Phylogenetic estimation is, and has always been, a complex endeavor. Estimating a phylogenetic tree involves evaluating many possible solutions and possible evolutionary histories that could explain a set of observed data, typically by using a model of evolution. Values for all model parameters need to be evaluated as well. Modern statistical methods involve not just the estimation of a tree, but also solutions to more complex models involving fossil record information and other data sources. Markov chain Monte Carlo (MCMC) is a leading method for approximating the posterior distribution of parameters in a mathematical model. It is deployed in all Bayesian phylogenetic tree estimation software. While many researchers use MCMC in phylogenetic analyses, interpreting results and diagnosing problems with MCMC remain vexing issues to many biologists. In this manuscript, we will offer an overview of how MCMC is used in Bayesian phylogenetic inference, with a particular emphasis on complex hierarchical models, such as the fossilized birth-death (FBD) model. We will discuss strategies to diagnose common MCMC problems and troubleshoot difficult analyses, in particular convergence issues. We will show how the study design, the choice of models and priors, but also technical features of the inference tools themselves can all be adjusted to obtain the best results. Finally, we will also discuss the unique challenges created by the incorporation of fossil information in phylogenetic inference, and present tips to address them.

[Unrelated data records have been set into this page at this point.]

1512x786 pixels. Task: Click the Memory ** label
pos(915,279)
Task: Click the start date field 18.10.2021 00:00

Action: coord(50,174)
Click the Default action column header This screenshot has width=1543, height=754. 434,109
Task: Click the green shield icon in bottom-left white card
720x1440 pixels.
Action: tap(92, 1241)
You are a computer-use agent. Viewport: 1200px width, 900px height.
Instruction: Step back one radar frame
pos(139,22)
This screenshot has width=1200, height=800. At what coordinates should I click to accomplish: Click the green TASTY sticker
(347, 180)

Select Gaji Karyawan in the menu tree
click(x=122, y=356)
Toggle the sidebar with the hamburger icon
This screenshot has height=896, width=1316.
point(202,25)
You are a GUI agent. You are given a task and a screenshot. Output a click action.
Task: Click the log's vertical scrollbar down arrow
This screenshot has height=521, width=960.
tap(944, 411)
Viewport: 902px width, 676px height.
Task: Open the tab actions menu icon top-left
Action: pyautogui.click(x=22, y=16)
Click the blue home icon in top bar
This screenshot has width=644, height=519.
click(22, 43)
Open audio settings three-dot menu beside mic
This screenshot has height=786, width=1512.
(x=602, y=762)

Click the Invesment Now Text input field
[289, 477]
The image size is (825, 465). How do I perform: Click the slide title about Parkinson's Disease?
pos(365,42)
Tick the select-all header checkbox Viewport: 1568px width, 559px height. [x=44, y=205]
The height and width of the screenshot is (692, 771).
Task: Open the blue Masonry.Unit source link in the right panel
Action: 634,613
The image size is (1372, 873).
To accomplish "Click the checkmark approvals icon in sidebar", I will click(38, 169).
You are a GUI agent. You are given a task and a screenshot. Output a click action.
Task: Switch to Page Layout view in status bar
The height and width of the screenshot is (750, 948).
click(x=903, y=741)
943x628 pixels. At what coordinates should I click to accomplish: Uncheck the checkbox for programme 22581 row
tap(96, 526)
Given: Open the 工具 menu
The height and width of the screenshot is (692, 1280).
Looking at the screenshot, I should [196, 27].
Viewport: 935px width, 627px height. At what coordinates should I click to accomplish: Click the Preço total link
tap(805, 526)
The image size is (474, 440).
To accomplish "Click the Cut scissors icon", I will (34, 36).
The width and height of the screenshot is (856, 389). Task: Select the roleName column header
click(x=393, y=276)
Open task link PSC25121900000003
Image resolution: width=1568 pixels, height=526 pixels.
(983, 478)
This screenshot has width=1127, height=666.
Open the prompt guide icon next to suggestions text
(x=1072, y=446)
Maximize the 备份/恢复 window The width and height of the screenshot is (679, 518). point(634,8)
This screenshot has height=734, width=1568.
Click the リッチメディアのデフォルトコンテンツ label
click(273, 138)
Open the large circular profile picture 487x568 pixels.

系统发育估计一直以来都是一项复杂的工作。估计系统发育树通常需要使用进化模型,对许多可能解释一组观测数据的进化历史以及许多可能的解决方案进行评估。所有模型参数的值也需要进行评估。现代统计方法不仅涉及树的估计,还涉及涉及化石记录信息和其他数据源的更复杂模型的解决方案。马尔可夫链蒙特卡罗(MCMC)是一种用于逼近数学模型中参数后验分布的主要方法。它被应用于所有贝叶斯系统发育树估计软件中。虽然许多研究人员在系统发育分析中使用MCMC,但对许多生物学家来说,解释结果和诊断MCMC问题仍然是令人烦恼的问题。在本手稿中,我们将概述MCMC在贝叶斯系统发育推断中的应用,特别强调复杂的层次模型,如化石出生-死亡(FBD)模型。我们将讨论诊断常见MCMC问题和解决困难分析(特别是收敛问题)的策略。我们将展示如何调整研究设计、模型和先验的选择以及推断工具本身的技术特征,以获得最佳结果。最后,我们还将讨论在系统发育推断中纳入化石信息所带来的独特挑战,并提出应对这些挑战的建议。